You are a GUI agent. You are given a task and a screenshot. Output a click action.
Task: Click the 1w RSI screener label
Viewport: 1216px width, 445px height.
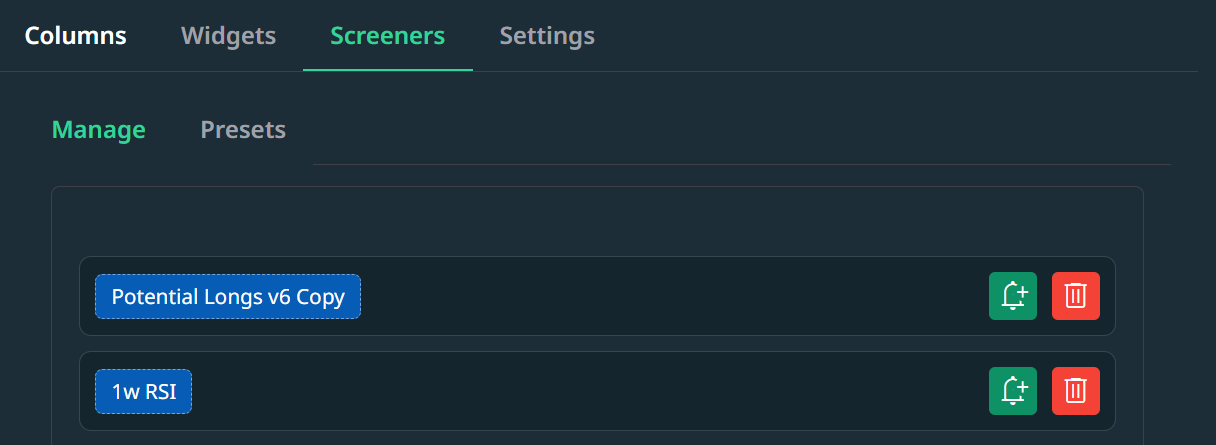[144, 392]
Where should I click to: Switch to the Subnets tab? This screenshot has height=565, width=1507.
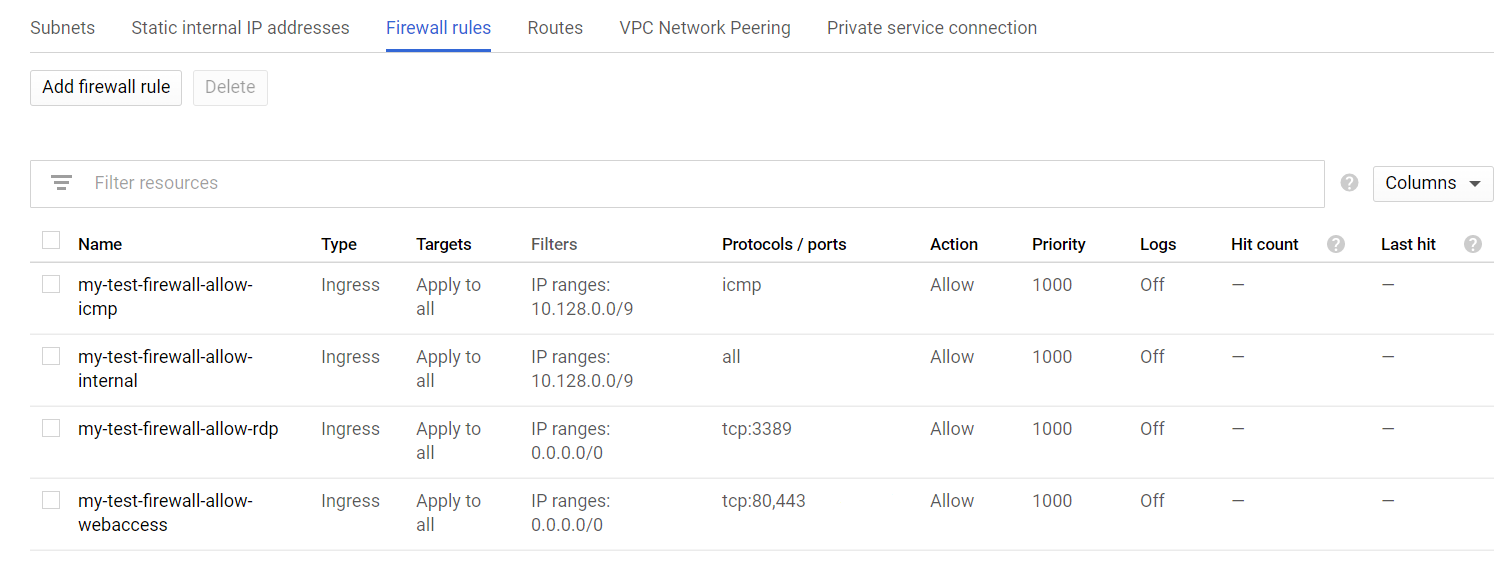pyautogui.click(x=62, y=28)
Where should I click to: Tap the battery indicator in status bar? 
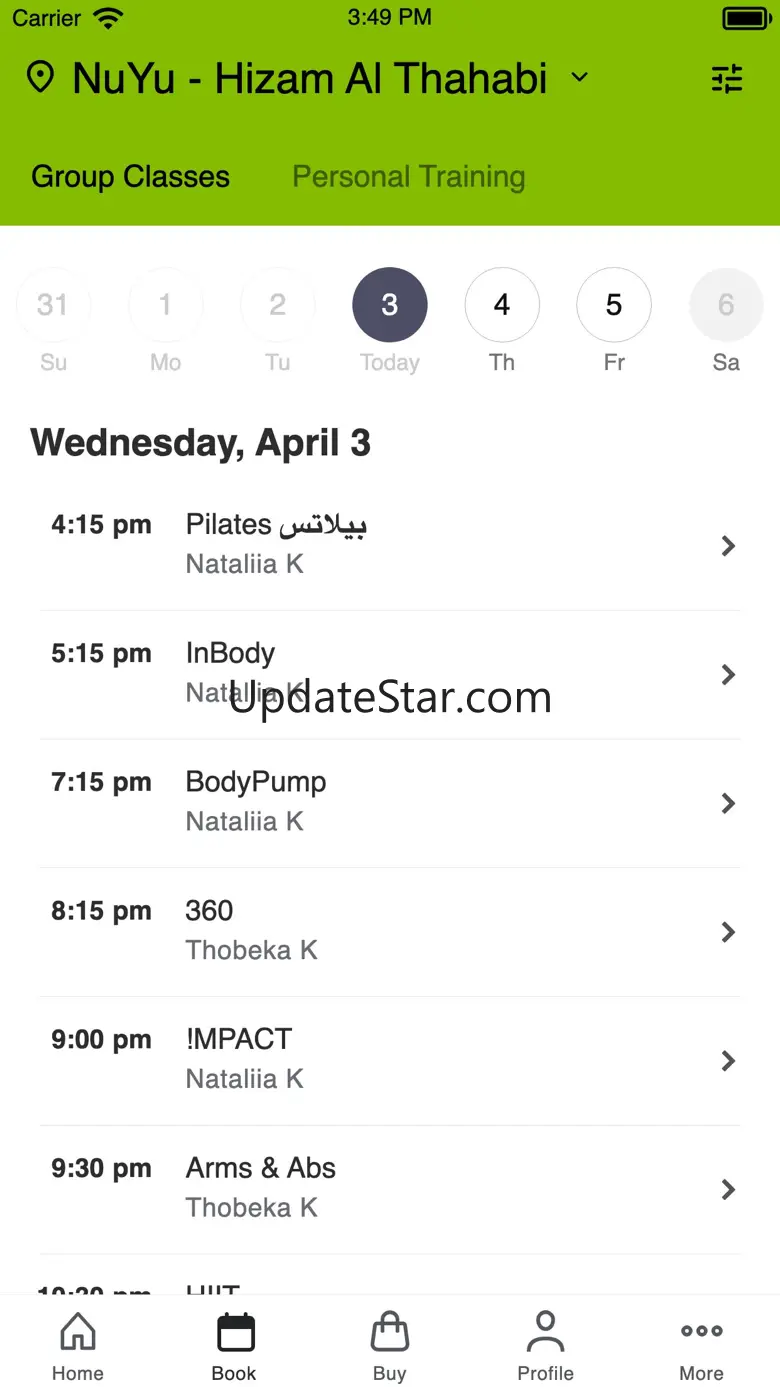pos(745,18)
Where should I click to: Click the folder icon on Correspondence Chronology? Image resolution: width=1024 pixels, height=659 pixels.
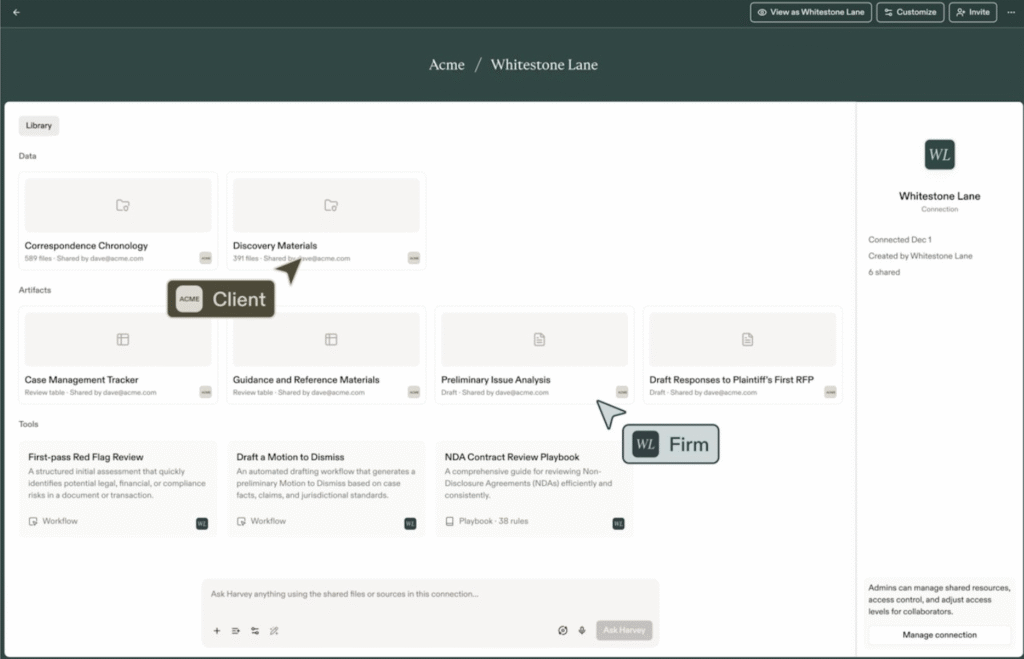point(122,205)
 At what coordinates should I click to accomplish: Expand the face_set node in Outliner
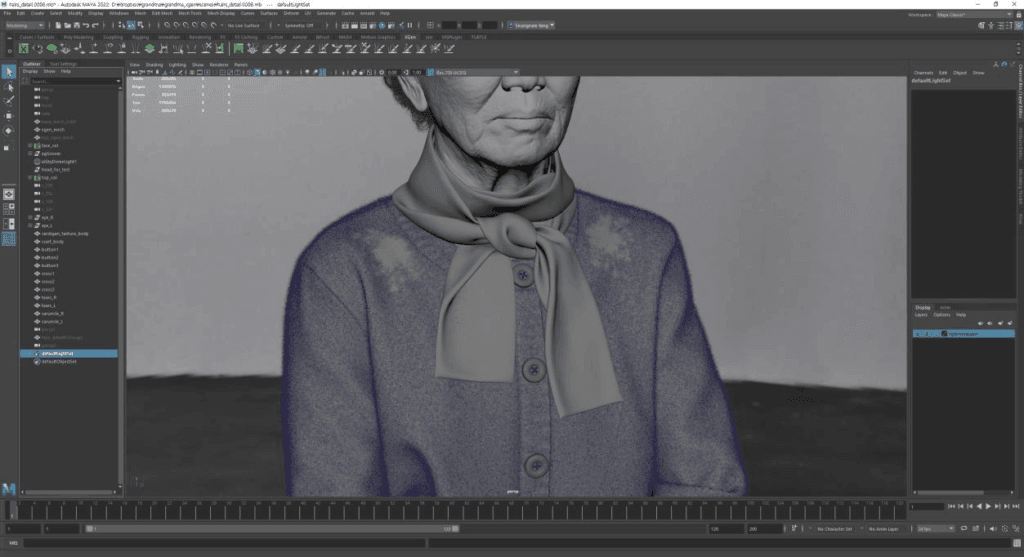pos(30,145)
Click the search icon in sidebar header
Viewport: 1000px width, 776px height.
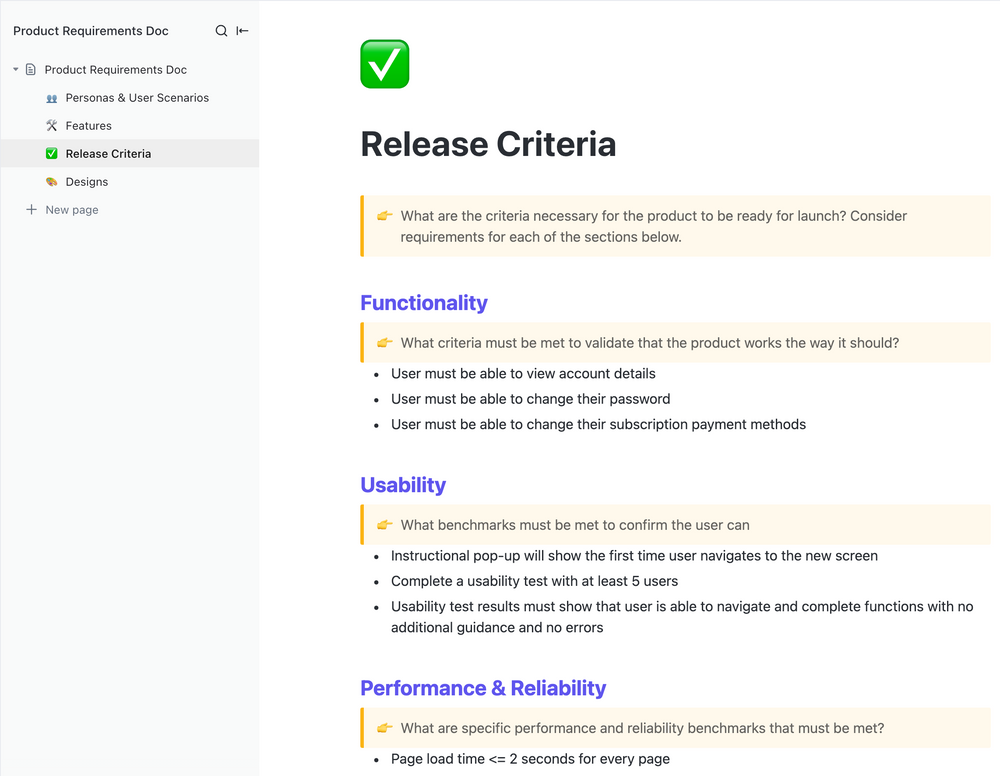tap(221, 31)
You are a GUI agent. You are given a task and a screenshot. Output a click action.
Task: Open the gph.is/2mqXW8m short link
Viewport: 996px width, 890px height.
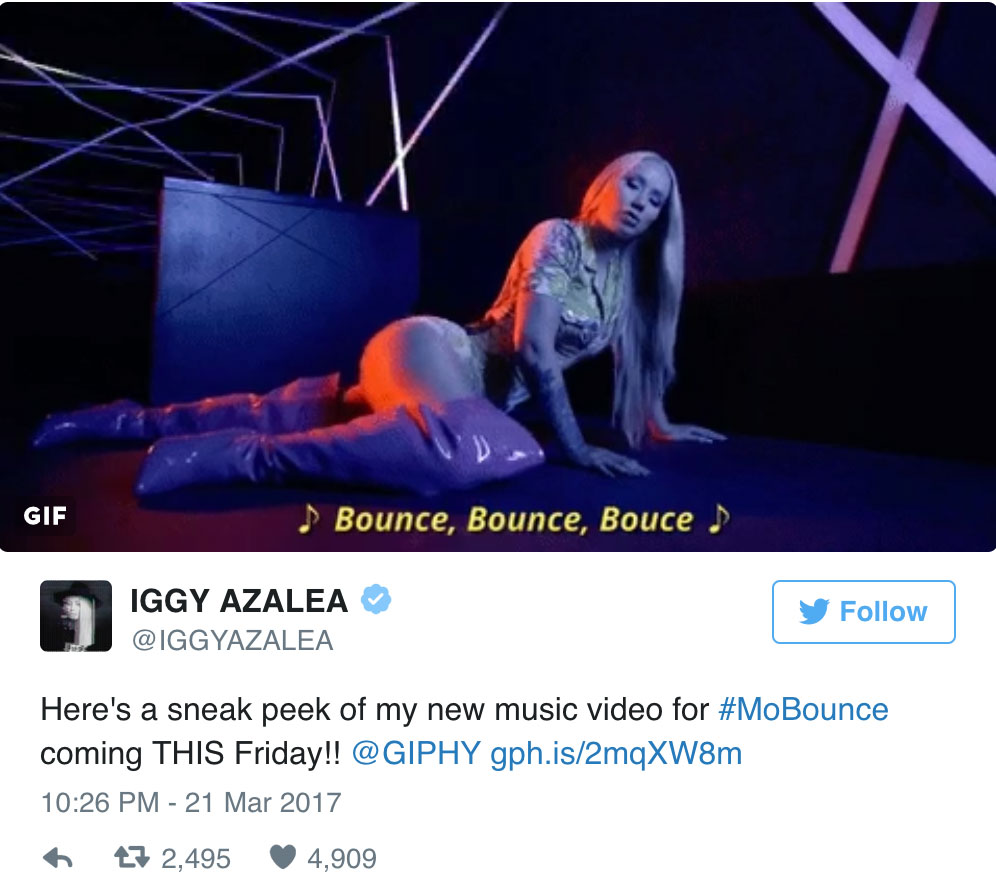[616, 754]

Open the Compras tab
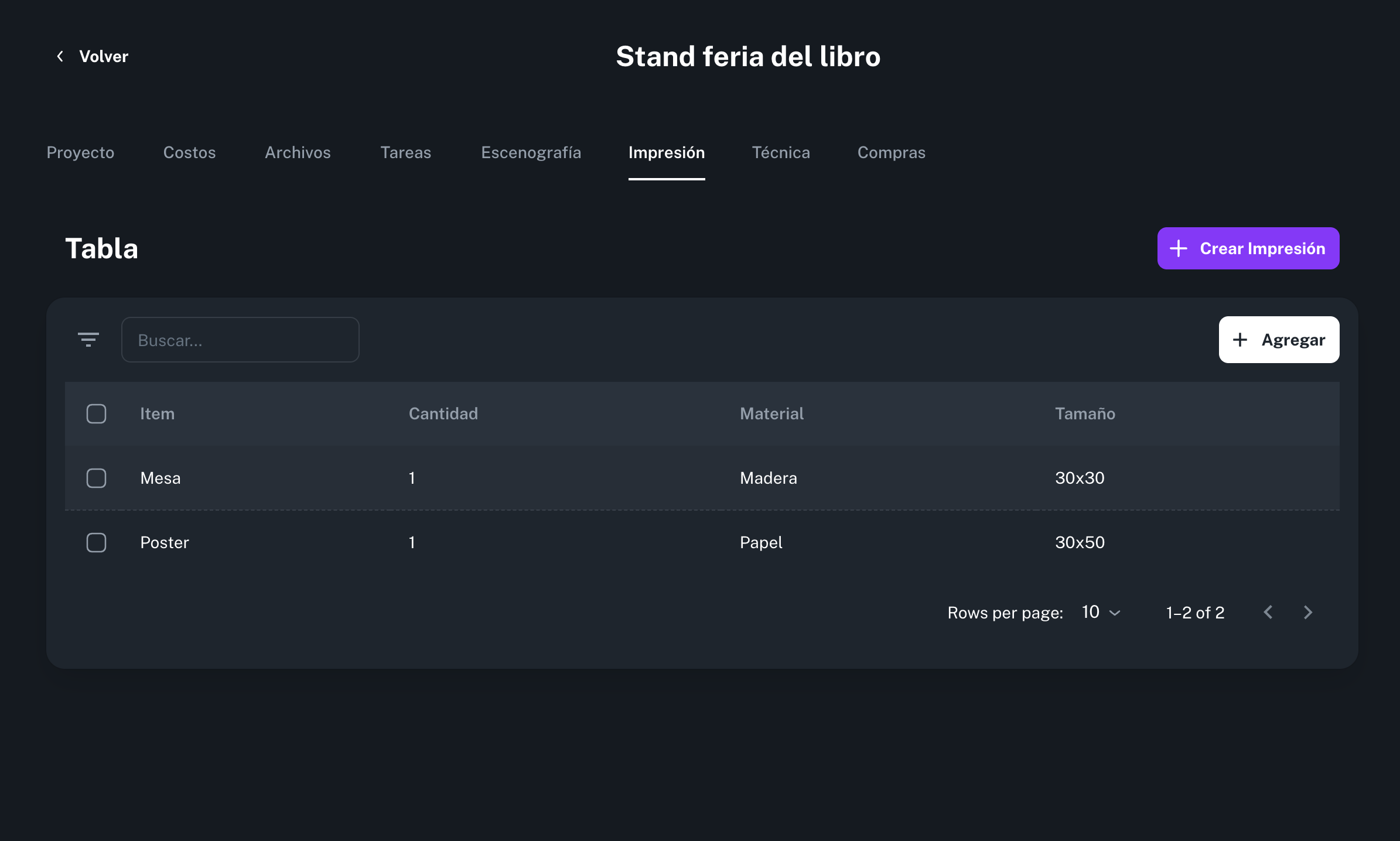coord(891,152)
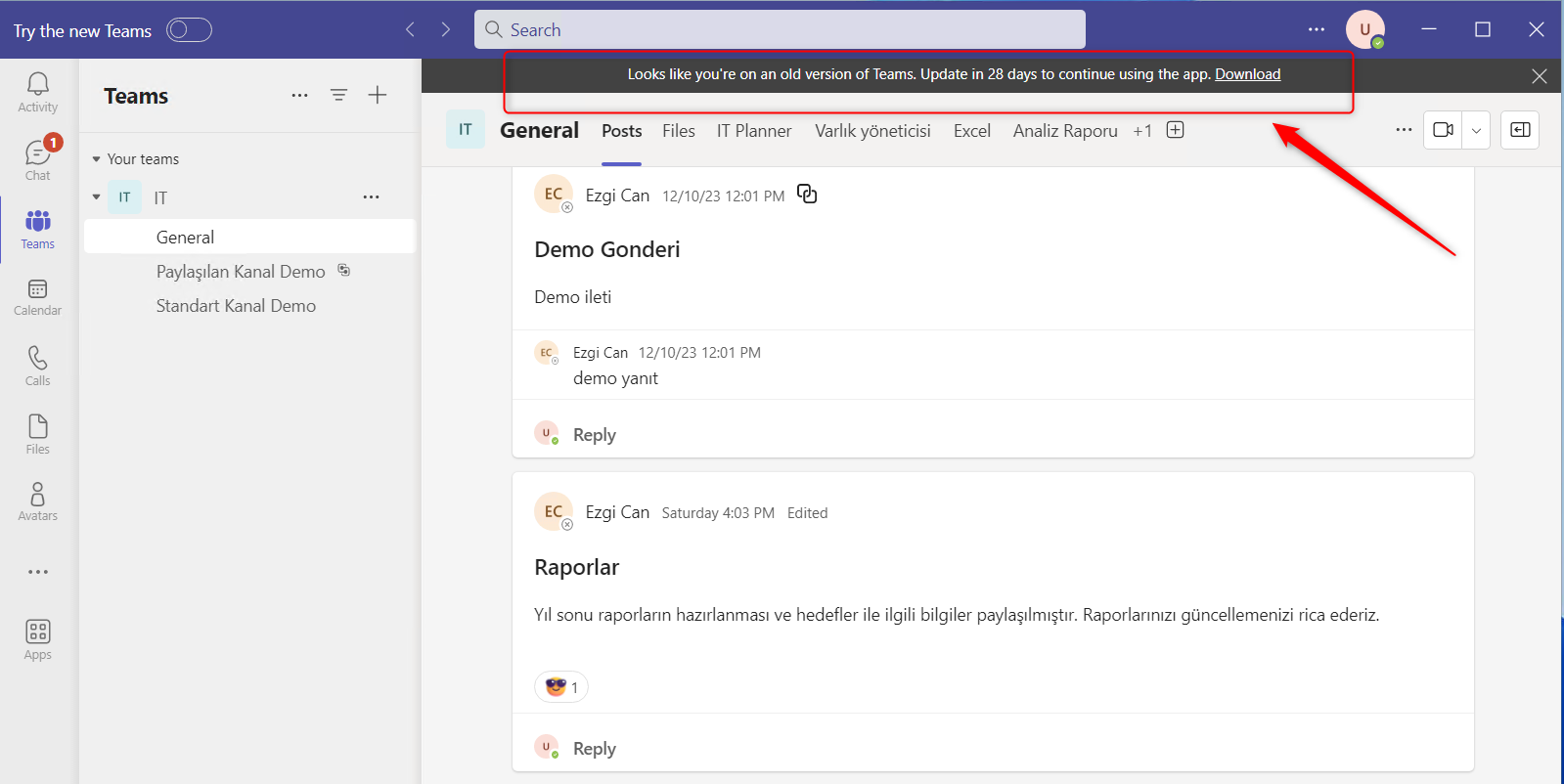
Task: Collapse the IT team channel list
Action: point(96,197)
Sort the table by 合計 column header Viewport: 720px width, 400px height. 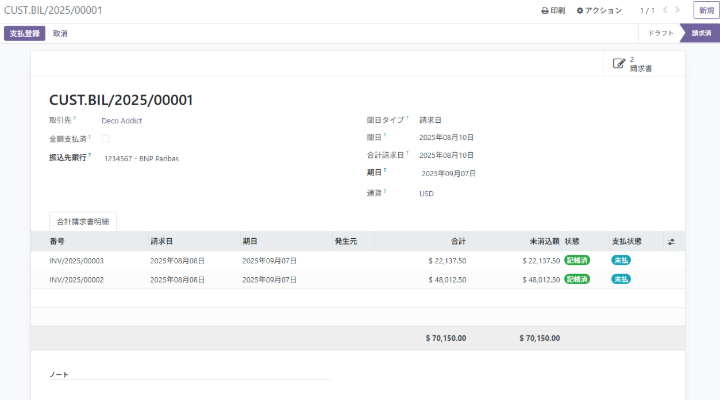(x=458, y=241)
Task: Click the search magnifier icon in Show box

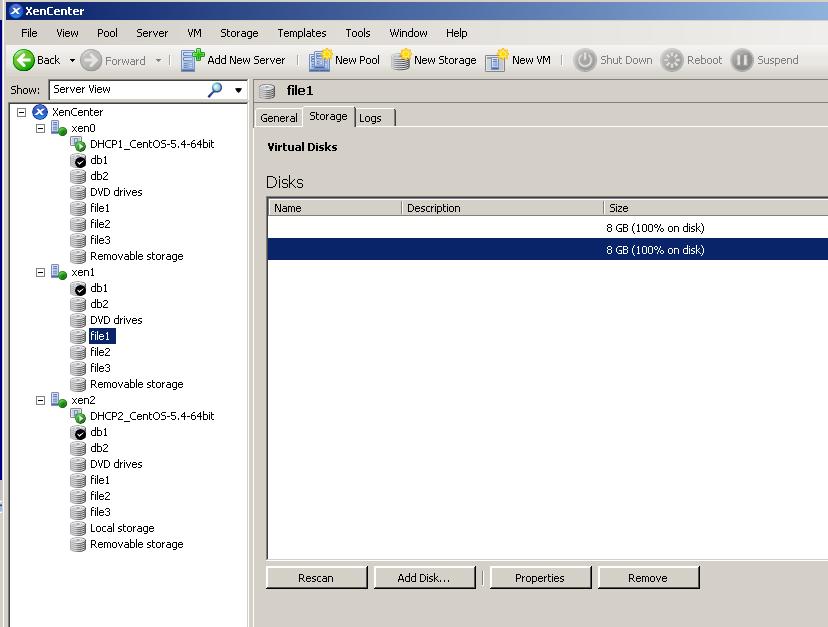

▶ **WHAT IS EXPECTED**
Reproduce the records verbatim, starting at the line containing "Where should I click to: Switch" and ending at the line containing "tap(221, 31)", leaving out the pictures.

▶ **RESULT**
Where should I click to: Switch to the Subnets tab? This screenshot has height=565, width=1507.
pyautogui.click(x=62, y=28)
Where should I click to: Tap the battery indicator in status bar? 
pos(745,18)
Where should I click to: Click the folder icon on Correspondence Chronology? Image resolution: width=1024 pixels, height=659 pixels.
point(122,205)
 At what coordinates should I click to accomplish: Expand the face_set node in Outliner
pos(30,145)
Click the search icon in sidebar header
Viewport: 1000px width, 776px height.
tap(221, 31)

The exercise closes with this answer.